No pictures go in the copy. Restate, word for word, each line from the one containing "This screenshot has width=641, height=436." through the last line below.

- _Provided entries_
.....

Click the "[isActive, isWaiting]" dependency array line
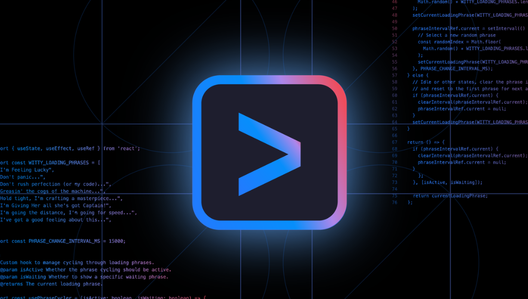Image resolution: width=528 pixels, height=299 pixels. 447,182
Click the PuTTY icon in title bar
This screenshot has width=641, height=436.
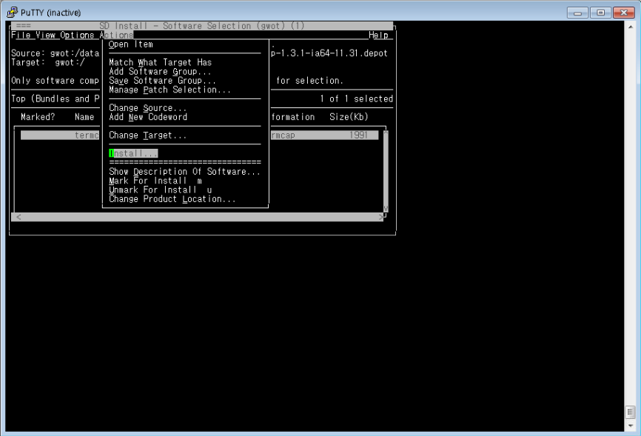pyautogui.click(x=12, y=13)
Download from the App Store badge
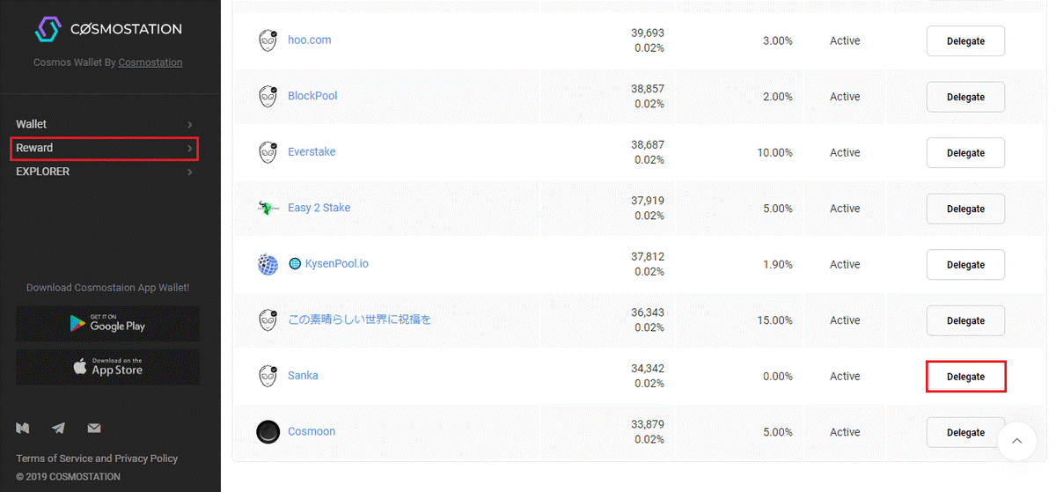This screenshot has height=492, width=1056. tap(107, 367)
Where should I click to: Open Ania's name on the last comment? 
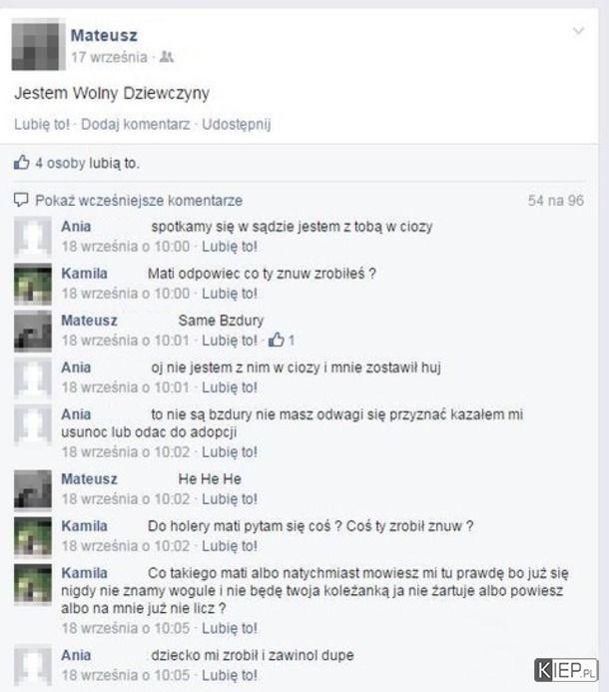(x=76, y=655)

.....

- _Solution to the exercise_
This screenshot has width=641, height=436.
pyautogui.click(x=12, y=13)
Download from the App Store badge
This screenshot has height=492, width=1056. tap(107, 367)
Where should I click to: Open Ania's name on the last comment? 
(x=76, y=655)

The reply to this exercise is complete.